Existing-home sales totaled 5.57 million, a 2.3 percent decrease from March, but a 1.6 percent increase from one year prior. Inventory increased, however, by 7.2 percent to 1.93 million—though still 9 percent below one year prior.
“Last month’s dip in closings was somewhat expected given that there was such a strong sales increase in March at 4.2 percent, and new and existing inventory is not keeping up with the fast pace homes are coming off the market,” says Lawrence Yun, chief economist at NAR. “Demand is easily outstripping supply in most of the country and it’s stymieing many prospective buyers from finding a home to purchase.”
Inventory is currently at a 3.8-month supply. Existing homes averaged 29 days on market in April, five fewer days than in March and 10 fewer days than one year prior. Non-distressed homes took 28 days to sell. All told, 52 percent of homes sold in April were on the market for less than one month.
“REALTORS® continue to voice the frustration their clients are experiencing because of the insufficient number of homes for sale,” Yun says. “Homes in the lower- and mid-market price range are hard to find in most markets, and when one is listed for sale, interest is immediate and multiple offers are nudging the eventual sales prices higher.”
“On the supply side, new homes are predominantly being built for the mid- to upper-price range, but on the demand side, buyers are increasingly seeking low- to moderately-priced homes,” says Joseph Kirchner, senior economist at realtor.com®. “This mismatch makes landing an affordable home that much tougher, and is keeping many would-be buyers out of the market.”

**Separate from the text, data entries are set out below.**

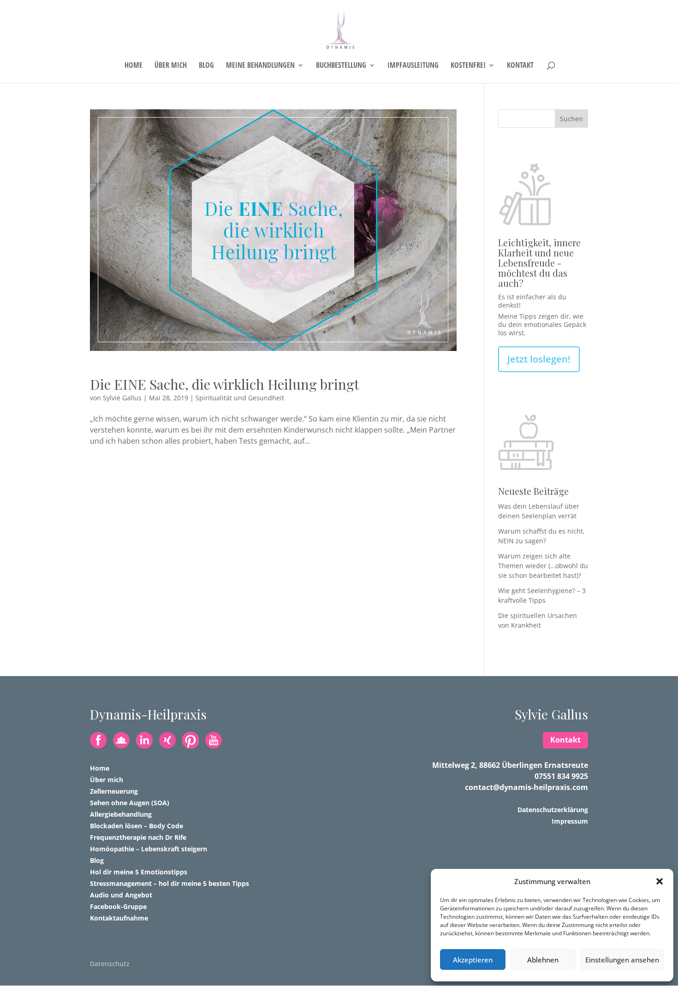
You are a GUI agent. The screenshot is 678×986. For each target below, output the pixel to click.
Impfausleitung (413, 66)
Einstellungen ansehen (622, 959)
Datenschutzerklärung (552, 809)
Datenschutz (110, 963)
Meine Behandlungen (260, 66)
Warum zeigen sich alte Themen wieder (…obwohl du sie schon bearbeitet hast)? (543, 566)
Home (134, 66)
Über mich (171, 66)
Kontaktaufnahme (119, 918)
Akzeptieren (473, 959)
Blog (206, 66)
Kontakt (520, 66)
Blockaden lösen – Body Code (136, 825)
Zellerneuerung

“Existing-home sales posted substantial gains in the first quarter of 2017; however, we are concerned about the impact of low inventory on sales and prices as we move into the peak season for the housing market,” says Ruben Gonzalez, staff economist at Keller Williams. “If low inventory conditions persist into the summer months, sales could be constrained and the resultant increases in prices could exacerbate the effect of interest rate increases on affordability.”

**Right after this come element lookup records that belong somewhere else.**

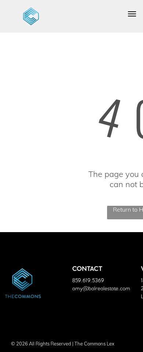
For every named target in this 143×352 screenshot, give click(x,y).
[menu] (132, 14)
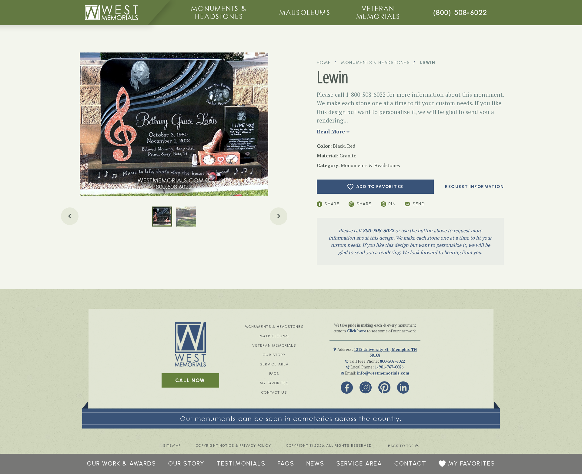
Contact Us (274, 392)
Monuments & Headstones (219, 12)
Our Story (274, 355)
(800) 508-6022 (460, 12)
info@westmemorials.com (383, 373)
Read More (331, 131)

The metropolitan areas with the fewest days on market in March, according to data from realtor.com, were San Jose-Sunnyvale-Santa Clara, Calif. (23 days); San Francisco-Oakland-Hayward, Calif. (25 days); Denver-Aurora-Lakewood, Colo. (27 days); and Seattle-Tacoma-Bellevue, Wash. (28 days).
The median existing-home price for all types of houses (single-family, condo, co-op and townhome), at the same time, was $ 244,800—a 6 percent increase from one year prior. The median price for a single-family existing home was $ 246,100, while the median price for an existing condo was $ 234,600.

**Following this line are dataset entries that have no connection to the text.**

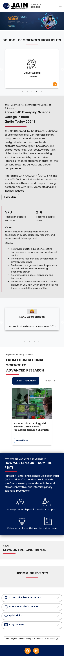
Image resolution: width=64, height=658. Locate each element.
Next (62, 69)
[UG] (27, 651)
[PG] (36, 651)
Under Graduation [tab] (25, 380)
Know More (10, 197)
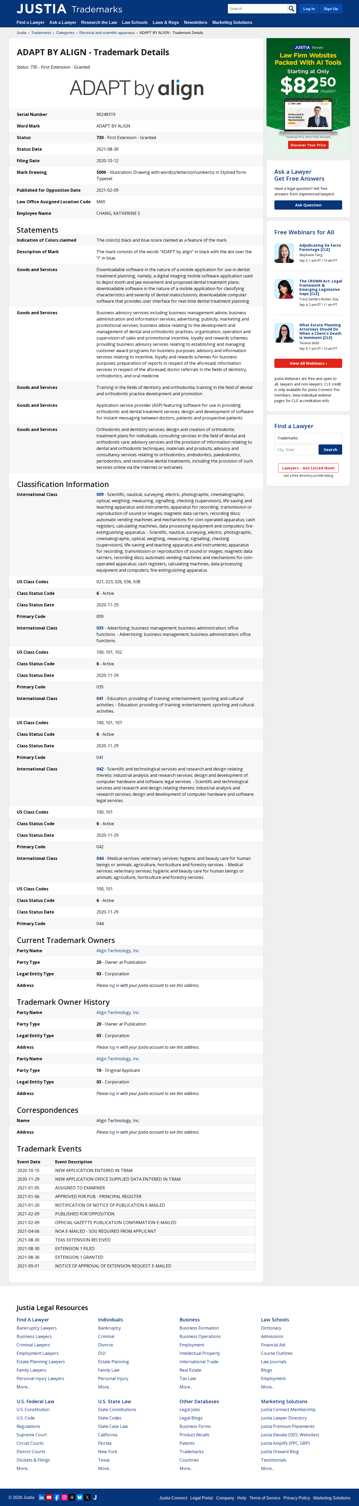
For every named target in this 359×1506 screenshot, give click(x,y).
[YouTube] (49, 1497)
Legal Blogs (191, 1418)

Single-family existing-home sales came in at 4.95 million in April, a 2.4 percent decrease from 5.07 million in March and a 1.6 percent increase from 4.87 million one year prior. Existing condo and co-op sales came in at 620,000, a 1.6 percent decrease from March, but a 1.6 percent increase from one year prior.
Twenty-one percent of existing-home sales in April were all-cash, with 15 percent by individual investors. Five percent were distressed.
Existing-home sales in the Midwest rose 3.8 percent to 1.36 million, with a median price of $ 194,500. Existing-home sales in the Northeast fell 2.7 percent to 730,000, with a median price of $ 267,700. Existing-home sales in the West fell 3.3 percent to 1.18 million, with a median price of $ 258,600. Existing-home sales in the South fell 5 percent to 2.30 million, with a median price of $ 217,700.
First-time homebuyers comprised 34 percent of existing-home sales in April.